[Dataset excerpts]
>>>
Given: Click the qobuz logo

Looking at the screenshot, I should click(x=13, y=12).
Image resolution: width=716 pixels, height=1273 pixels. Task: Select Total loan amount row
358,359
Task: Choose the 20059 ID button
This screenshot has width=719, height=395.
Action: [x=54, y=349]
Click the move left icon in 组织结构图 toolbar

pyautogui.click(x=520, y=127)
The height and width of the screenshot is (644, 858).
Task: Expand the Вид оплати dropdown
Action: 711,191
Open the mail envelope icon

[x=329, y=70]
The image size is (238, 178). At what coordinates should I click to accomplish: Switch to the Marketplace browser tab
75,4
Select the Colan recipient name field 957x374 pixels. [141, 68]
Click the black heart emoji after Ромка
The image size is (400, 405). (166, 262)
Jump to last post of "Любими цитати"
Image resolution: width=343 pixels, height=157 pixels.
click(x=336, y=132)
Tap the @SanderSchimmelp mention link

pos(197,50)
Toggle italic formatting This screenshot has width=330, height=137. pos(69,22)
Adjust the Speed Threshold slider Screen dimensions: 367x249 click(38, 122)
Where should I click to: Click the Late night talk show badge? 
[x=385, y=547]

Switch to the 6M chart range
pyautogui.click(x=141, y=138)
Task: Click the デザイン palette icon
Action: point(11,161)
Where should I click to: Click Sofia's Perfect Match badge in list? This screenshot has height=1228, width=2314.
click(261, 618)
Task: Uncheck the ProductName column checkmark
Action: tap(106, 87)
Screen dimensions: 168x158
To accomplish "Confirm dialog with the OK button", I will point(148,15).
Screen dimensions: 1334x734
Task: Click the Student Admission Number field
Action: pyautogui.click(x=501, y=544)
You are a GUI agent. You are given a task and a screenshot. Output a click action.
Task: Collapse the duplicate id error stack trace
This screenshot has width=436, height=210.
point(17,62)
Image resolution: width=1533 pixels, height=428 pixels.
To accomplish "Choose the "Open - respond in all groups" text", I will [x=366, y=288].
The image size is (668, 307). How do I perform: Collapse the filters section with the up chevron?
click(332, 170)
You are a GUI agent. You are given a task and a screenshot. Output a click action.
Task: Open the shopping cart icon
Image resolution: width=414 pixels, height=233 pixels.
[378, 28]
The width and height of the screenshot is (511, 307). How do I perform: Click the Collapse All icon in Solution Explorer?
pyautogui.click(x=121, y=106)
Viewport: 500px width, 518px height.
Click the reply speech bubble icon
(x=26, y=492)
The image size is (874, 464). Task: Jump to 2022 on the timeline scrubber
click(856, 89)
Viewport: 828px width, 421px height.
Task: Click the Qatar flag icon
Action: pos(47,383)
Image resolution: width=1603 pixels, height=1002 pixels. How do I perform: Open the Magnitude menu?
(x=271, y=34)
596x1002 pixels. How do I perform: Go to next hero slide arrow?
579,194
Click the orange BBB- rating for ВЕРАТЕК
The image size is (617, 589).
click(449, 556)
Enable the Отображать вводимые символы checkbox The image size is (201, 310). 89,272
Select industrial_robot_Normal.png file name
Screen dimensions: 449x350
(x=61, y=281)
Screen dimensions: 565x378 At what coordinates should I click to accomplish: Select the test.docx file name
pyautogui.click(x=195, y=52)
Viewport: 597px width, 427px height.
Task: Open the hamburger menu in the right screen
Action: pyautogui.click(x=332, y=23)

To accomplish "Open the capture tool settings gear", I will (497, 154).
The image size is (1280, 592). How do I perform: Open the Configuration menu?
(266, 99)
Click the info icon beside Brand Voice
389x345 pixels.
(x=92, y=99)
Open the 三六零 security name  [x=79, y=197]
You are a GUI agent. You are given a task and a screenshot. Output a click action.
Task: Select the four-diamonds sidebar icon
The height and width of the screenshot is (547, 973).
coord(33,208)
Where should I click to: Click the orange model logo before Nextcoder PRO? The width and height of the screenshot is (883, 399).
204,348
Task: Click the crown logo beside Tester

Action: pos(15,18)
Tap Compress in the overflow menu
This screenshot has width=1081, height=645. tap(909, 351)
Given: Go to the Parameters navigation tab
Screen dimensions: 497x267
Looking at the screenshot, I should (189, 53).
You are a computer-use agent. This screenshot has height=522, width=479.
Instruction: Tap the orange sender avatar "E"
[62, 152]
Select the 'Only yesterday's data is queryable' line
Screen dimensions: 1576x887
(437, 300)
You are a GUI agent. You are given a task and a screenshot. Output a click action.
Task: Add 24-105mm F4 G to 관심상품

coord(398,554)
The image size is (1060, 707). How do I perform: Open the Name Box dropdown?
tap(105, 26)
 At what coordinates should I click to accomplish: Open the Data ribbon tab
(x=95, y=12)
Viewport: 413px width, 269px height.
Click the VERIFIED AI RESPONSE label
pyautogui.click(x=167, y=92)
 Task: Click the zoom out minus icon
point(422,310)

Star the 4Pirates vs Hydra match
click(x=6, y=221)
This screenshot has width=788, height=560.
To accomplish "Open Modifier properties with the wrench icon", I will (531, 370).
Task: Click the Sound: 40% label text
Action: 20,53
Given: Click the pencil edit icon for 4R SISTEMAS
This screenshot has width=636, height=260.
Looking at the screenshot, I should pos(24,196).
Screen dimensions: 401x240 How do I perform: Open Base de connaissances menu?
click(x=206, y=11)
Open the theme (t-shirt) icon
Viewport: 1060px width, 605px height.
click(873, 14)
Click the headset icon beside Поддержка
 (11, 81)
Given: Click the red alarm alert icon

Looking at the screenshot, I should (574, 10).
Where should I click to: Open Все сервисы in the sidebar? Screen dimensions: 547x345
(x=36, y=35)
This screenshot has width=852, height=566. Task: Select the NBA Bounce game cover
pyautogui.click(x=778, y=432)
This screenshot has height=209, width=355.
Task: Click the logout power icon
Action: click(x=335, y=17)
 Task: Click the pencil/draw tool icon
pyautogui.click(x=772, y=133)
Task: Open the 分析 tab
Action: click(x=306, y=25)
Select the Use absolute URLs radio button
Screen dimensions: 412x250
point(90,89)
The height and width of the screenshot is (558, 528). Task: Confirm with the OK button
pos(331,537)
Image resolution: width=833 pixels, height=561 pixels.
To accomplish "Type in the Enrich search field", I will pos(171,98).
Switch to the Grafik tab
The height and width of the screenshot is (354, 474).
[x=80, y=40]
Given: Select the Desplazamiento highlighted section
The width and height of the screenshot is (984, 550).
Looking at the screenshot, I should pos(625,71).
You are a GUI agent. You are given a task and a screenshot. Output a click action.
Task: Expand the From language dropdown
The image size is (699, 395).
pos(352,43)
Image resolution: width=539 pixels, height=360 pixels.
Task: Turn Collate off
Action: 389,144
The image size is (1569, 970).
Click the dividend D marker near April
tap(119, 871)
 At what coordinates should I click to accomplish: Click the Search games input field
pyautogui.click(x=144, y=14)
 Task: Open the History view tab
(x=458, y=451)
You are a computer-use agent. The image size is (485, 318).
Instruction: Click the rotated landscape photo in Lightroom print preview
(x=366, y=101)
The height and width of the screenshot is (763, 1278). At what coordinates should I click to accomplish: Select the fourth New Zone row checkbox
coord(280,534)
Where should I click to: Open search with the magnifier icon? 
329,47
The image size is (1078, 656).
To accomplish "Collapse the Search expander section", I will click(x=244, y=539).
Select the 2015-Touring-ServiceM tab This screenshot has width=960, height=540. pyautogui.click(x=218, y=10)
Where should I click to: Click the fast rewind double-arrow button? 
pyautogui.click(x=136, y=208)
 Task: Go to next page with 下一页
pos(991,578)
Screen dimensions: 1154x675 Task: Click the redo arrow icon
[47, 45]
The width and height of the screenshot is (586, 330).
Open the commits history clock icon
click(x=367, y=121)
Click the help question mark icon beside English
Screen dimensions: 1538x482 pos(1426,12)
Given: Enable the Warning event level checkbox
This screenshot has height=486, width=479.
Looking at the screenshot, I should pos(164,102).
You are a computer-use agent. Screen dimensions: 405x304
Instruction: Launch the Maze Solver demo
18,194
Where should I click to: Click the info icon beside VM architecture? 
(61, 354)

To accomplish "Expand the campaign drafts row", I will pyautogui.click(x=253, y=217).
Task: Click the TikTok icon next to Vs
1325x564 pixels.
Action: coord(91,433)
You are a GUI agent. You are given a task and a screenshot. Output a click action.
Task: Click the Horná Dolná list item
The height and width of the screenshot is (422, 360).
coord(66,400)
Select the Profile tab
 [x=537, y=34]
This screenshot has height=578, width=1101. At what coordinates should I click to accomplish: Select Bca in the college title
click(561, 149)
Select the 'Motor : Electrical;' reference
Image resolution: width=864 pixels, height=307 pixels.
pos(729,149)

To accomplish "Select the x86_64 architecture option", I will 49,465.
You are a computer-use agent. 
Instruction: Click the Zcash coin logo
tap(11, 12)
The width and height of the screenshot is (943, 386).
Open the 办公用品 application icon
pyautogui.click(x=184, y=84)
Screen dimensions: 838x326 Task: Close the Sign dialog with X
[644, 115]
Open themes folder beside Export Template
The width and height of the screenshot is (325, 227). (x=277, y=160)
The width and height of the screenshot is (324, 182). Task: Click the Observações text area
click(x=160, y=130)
<<<
What is being asked: Would you please work out how many lines of the data hold "Choose"? Reply with the number alone.

Task solution: 2